* SET EXERCISE: Swap "Roles" for "Users" and write out all of the lines again, changing nothing else.

* Item-finding records:
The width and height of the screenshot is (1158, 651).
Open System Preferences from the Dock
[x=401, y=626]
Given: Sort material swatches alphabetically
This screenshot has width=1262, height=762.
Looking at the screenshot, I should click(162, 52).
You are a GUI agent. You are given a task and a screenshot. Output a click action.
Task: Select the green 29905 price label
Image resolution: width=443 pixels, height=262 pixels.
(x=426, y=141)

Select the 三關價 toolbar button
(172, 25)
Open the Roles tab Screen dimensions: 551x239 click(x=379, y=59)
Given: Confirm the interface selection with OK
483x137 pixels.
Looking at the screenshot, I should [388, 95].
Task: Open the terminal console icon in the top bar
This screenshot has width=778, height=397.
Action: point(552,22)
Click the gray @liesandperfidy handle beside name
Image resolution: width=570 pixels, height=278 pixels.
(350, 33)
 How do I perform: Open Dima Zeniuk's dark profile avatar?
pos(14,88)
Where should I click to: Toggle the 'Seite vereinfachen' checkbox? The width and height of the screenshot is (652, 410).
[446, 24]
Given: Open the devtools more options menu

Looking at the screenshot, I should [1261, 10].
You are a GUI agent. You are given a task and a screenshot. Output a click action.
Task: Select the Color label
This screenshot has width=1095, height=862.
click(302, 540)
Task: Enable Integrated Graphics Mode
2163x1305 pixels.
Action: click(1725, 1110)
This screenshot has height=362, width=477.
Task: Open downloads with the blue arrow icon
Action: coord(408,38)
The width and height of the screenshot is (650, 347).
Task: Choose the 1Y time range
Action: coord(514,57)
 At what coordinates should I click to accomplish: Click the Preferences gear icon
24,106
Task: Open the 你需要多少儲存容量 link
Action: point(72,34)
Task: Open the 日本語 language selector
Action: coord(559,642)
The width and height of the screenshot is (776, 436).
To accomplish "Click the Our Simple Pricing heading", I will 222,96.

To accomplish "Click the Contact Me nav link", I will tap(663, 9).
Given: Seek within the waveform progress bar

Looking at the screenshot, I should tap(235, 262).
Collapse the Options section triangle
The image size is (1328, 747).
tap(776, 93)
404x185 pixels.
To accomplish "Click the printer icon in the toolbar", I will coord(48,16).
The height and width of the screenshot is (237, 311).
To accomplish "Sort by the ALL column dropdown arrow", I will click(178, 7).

* FINISHED EXERCISE:
The width and height of the screenshot is (1158, 651).
Open System Preferences from the Dock
[x=401, y=626]
Given: Sort material swatches alphabetically
This screenshot has width=1262, height=762.
Looking at the screenshot, I should click(162, 52).
You are a GUI agent. You are given a task and a screenshot. Output a click action.
Task: Select the green 29905 price label
Image resolution: width=443 pixels, height=262 pixels.
(x=426, y=141)

Select the 三關價 toolbar button
(172, 25)
Open the Users tab Screen dimensions: 551x239 click(x=379, y=59)
Given: Confirm the interface selection with OK
483x137 pixels.
Looking at the screenshot, I should [388, 95].
Task: Open the terminal console icon in the top bar
This screenshot has width=778, height=397.
Action: point(552,22)
Click the gray @liesandperfidy handle beside name
Image resolution: width=570 pixels, height=278 pixels.
(350, 33)
 How do I perform: Open Dima Zeniuk's dark profile avatar?
pos(14,88)
Where should I click to: Toggle the 'Seite vereinfachen' checkbox? The width and height of the screenshot is (652, 410).
[446, 24]
Given: Open the devtools more options menu

Looking at the screenshot, I should [1261, 10].
You are a GUI agent. You are given a task and a screenshot. Output a click action.
Task: Select the Color label
This screenshot has width=1095, height=862.
click(302, 540)
Task: Enable Integrated Graphics Mode
2163x1305 pixels.
Action: click(1725, 1110)
This screenshot has height=362, width=477.
Task: Open downloads with the blue arrow icon
Action: coord(408,38)
The width and height of the screenshot is (650, 347).
Task: Choose the 1Y time range
Action: coord(514,57)
 At what coordinates should I click to accomplish: Click the Preferences gear icon
24,106
Task: Open the 你需要多少儲存容量 link
Action: point(72,34)
Task: Open the 日本語 language selector
Action: coord(559,642)
The width and height of the screenshot is (776, 436).
To accomplish "Click the Our Simple Pricing heading", I will 222,96.

To accomplish "Click the Contact Me nav link", I will tap(663, 9).
Given: Seek within the waveform progress bar

Looking at the screenshot, I should tap(235, 262).
Collapse the Options section triangle
The image size is (1328, 747).
tap(776, 93)
404x185 pixels.
To accomplish "Click the printer icon in the toolbar", I will coord(48,16).
The height and width of the screenshot is (237, 311).
To accomplish "Sort by the ALL column dropdown arrow", I will click(178, 7).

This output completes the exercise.